### EXTRACTED DATA
..............................
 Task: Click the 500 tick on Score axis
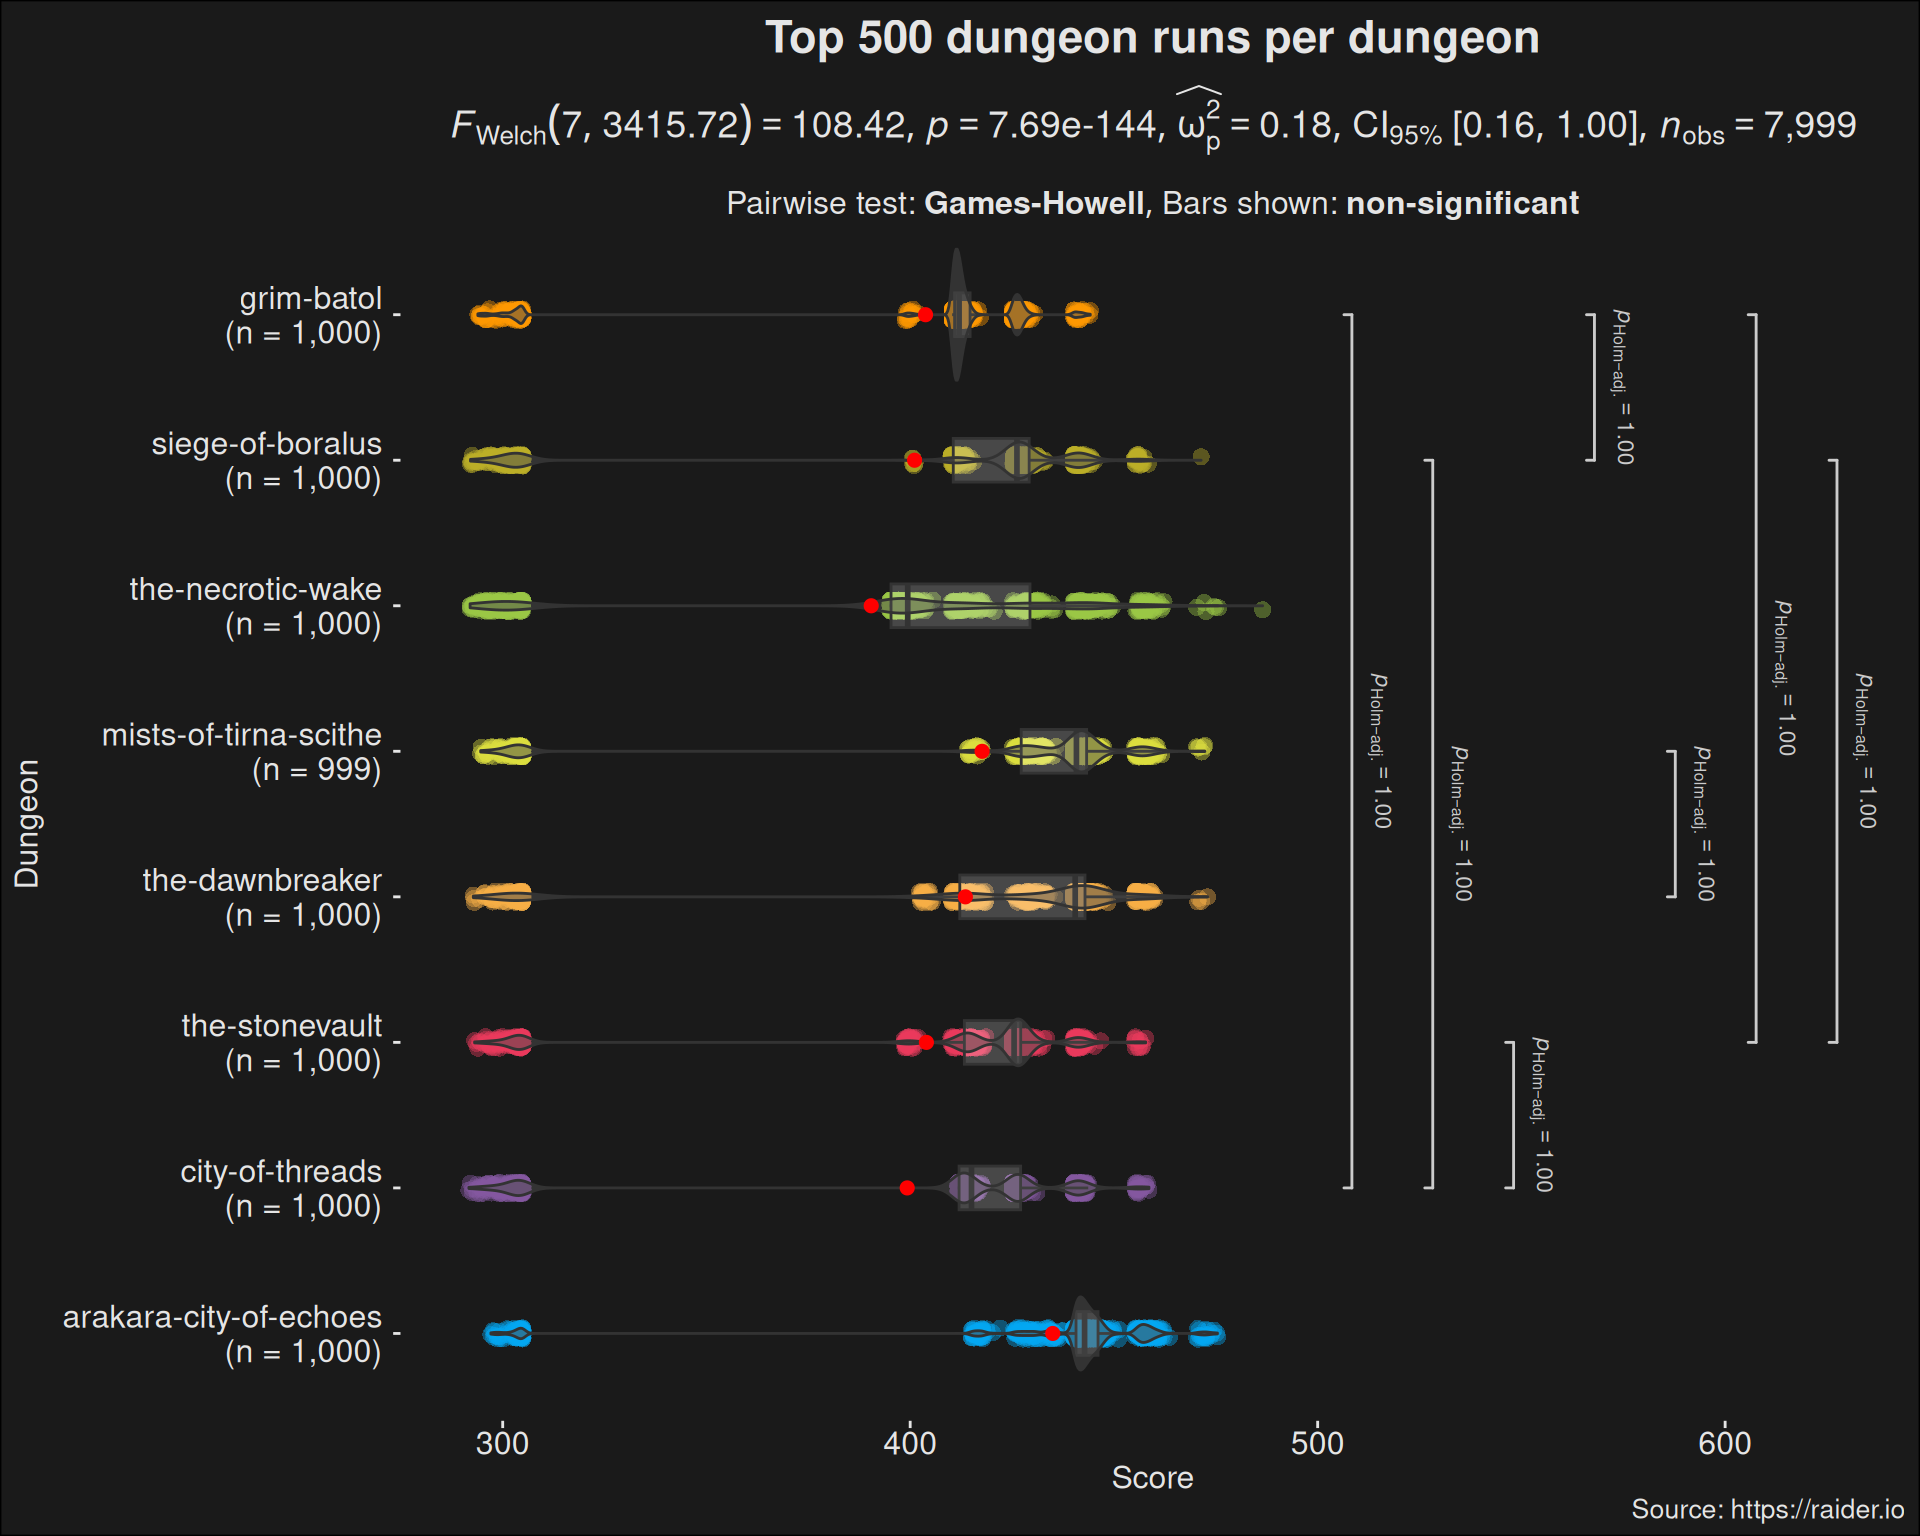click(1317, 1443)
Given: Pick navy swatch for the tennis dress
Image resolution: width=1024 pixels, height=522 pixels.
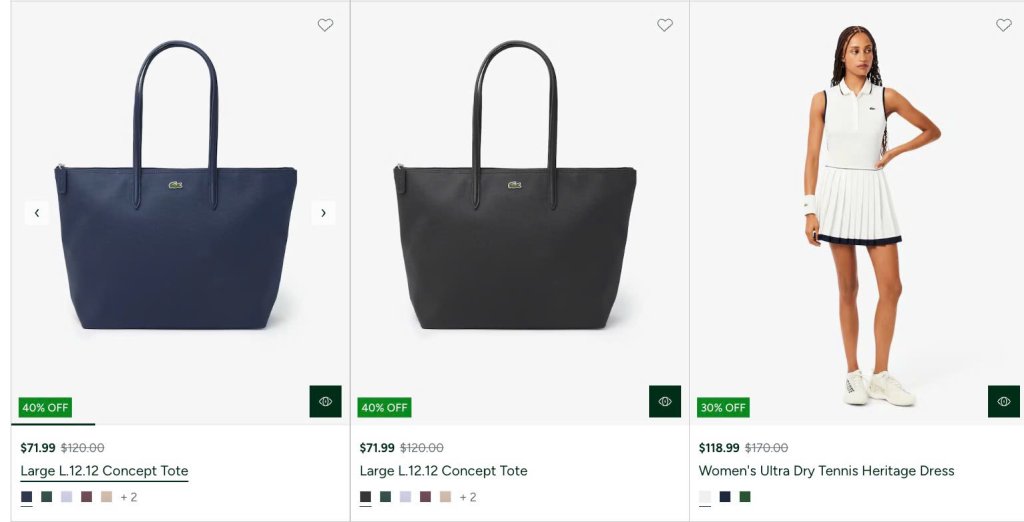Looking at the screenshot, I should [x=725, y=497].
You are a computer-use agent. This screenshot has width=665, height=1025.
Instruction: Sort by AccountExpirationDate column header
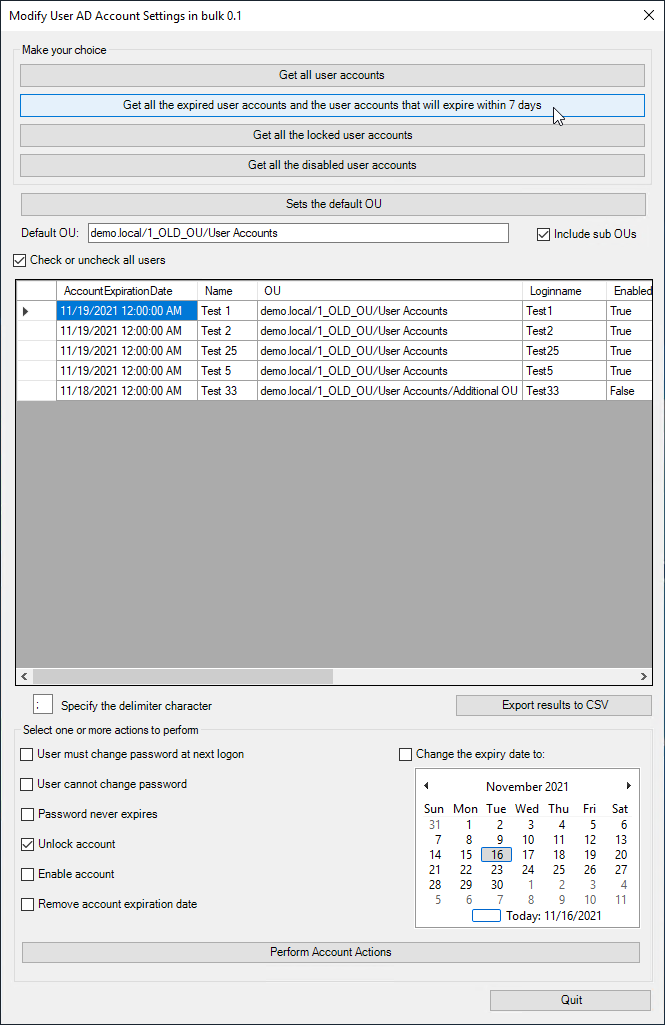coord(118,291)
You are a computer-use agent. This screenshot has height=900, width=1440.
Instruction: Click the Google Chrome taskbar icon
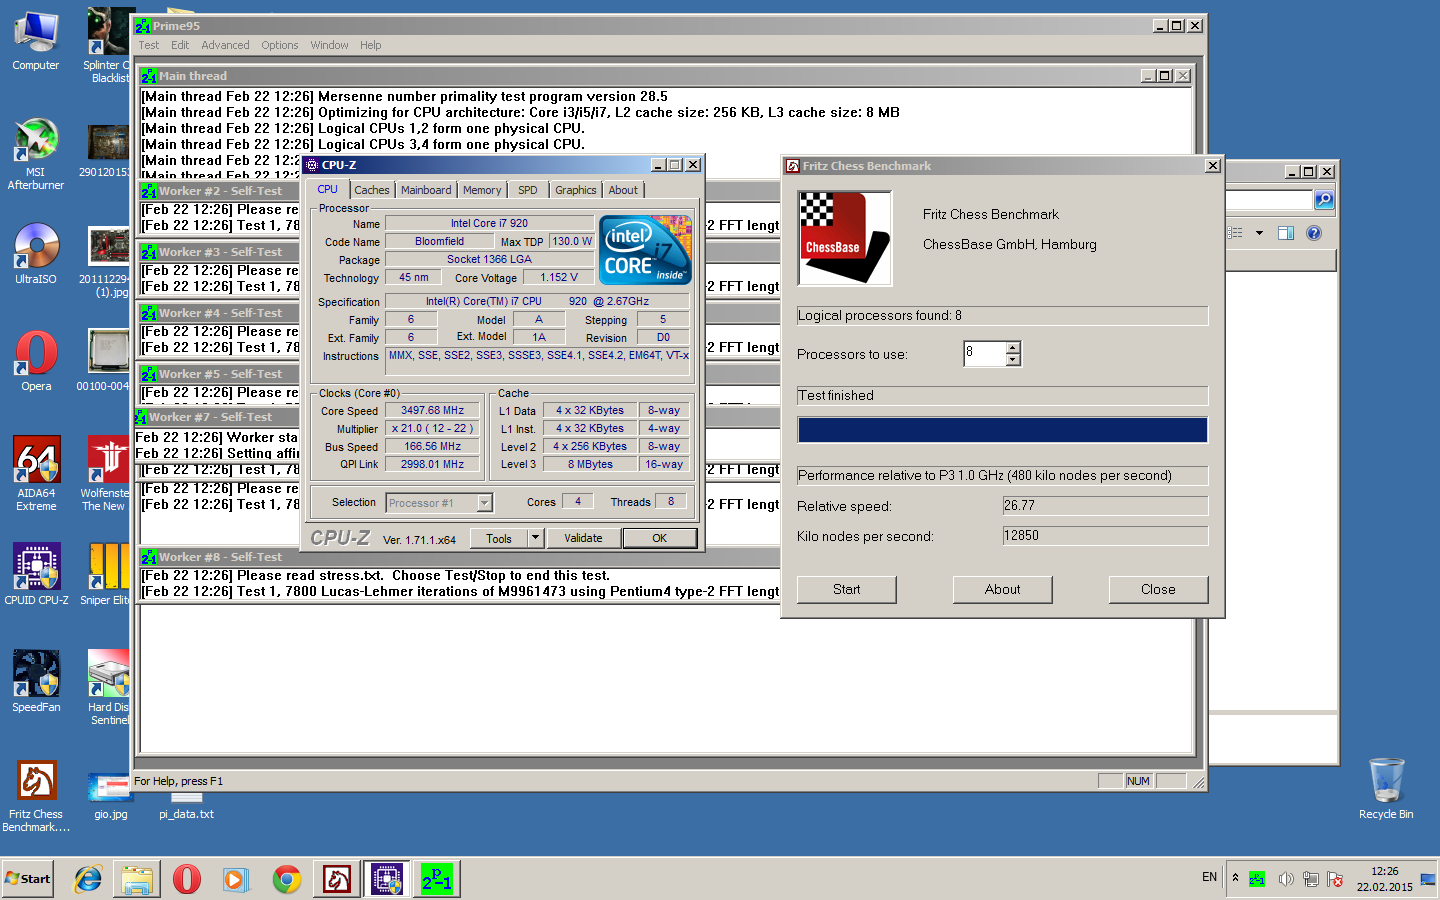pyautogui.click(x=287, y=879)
..............................
### SET EXERCISE
Can you turn all the rows above into a numbered list, skipping any blank lines and leaving the pictures out?

### COMPLETED EXERCISE
1.  Task: Click the 500 tick on Score axis
2. click(1317, 1443)
3. Given: Pick navy swatch for the tennis dress
4. Image resolution: width=1024 pixels, height=522 pixels.
5. Looking at the screenshot, I should [x=725, y=497].
6. You are a computer-use agent. This screenshot has width=665, height=1025.
7. Instruction: Sort by AccountExpirationDate column header
8. coord(118,291)
9. You are a computer-use agent. This screenshot has height=900, width=1440.
10. Instruction: Click the Google Chrome taskbar icon
11. pyautogui.click(x=287, y=879)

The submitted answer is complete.